Internet marketers love to make up words. Imagine going back to the '80s and telling investors that our biggest companies would eventually have names like "Google" and "Yahoo." But as new words go, "podcast" is one of the best.
The problem with new words is that they can scare off people who don't realize how ordinary the technology is. Podcast sounds fancy when you hear it the first time, but a podcast is actually just an ordinary mp3 file, like any other music file you would play on your computer.
Podcast software checks a publisher's server every so often to see if a new file is available. If it finds one, it automatically downloads the podcast to your hard drive.
Then, depending on how you have it configured, the software can update your portable music player the next time you plug it in.
iTunes isn't the only way to download podcasts, but it's probably the easiest.
If you're not ready to make the leap to iTunes, most podcasts can be downloaded manually and played with any kind of audio software.

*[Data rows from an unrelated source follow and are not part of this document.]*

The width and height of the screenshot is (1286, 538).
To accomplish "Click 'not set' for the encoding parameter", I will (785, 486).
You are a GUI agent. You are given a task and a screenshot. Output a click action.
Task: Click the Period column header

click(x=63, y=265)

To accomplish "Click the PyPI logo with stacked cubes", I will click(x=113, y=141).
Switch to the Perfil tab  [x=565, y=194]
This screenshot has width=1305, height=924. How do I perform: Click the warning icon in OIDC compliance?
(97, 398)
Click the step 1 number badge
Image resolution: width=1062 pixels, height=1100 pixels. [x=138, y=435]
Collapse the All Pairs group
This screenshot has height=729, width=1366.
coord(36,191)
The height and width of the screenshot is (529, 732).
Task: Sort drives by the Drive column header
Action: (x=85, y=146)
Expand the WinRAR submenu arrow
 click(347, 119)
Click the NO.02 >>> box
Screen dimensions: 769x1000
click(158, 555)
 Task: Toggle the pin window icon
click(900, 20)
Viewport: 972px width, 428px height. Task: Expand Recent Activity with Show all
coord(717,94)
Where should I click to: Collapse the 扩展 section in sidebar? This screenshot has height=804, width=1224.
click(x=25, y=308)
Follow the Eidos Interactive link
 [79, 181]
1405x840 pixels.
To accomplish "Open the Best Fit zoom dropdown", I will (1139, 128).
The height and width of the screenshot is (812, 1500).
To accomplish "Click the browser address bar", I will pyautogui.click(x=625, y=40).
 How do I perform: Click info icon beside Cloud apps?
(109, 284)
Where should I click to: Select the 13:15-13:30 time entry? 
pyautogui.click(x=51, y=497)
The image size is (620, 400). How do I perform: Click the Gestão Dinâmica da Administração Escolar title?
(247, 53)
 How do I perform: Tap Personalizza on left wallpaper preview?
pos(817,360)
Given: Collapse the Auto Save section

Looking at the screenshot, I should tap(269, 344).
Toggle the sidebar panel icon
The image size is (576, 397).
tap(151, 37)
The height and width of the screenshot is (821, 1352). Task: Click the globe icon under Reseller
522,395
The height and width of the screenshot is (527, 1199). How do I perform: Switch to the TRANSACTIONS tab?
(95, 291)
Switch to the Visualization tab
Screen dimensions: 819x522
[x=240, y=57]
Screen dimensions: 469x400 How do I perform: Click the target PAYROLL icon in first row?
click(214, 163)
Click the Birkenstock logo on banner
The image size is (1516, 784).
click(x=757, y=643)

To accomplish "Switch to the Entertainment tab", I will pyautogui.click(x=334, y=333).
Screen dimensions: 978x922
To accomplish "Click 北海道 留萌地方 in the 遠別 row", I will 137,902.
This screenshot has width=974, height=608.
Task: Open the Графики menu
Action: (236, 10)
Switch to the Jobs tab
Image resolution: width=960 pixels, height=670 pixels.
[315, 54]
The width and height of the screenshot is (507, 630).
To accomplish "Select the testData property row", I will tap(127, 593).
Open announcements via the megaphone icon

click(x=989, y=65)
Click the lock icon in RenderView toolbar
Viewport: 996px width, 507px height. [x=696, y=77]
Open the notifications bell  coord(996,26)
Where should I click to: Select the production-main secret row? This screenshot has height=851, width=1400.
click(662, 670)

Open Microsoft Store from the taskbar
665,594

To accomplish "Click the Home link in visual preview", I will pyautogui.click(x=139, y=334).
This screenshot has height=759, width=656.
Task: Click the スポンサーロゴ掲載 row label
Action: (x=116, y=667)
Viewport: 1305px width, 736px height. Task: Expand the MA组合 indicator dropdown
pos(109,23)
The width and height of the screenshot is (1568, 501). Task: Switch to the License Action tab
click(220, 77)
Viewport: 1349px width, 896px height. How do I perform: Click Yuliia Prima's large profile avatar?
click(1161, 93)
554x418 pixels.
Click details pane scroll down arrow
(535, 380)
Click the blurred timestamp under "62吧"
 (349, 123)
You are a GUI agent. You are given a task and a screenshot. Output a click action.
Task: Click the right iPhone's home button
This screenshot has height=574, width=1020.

The real advantage of iTunes is the podcast directory you can access from the Apple store. Don't worry, 95 percent of podcasts are free, and iTunes will warn you if something costs money.
Most podcasts are devoted to geek stuff books like Harry Potter and games like World of Warcraft but if you're willing to poke around a bit, you can find podcasts on just about anything. A quick search of the iTunes music store turns up half a dozen podcasts about knitting and hundreds of podcasts about religion.
The newest version of iTunes introduces iTunes University, a collection of educational podcasts, including full academic lectures from Berkeley and Stanford. I personally recommend "Historical Jesus" and "Physics for Future Presidents." You can also find some real gems at NPR.org.
NPR offers dozens of programs that we don't get on our local station, and they're all available as free podcasts. My favorite is a game show called "Wait Wait ... Don't Tell Me." It's a current events news quiz that is much, much funnier than it sounds.
So please, don't let buzzwords scare you away from new things. Podcasts aren't just for yuppies and college students. There's a world full of information out there, and the iPod's not just for music anymore.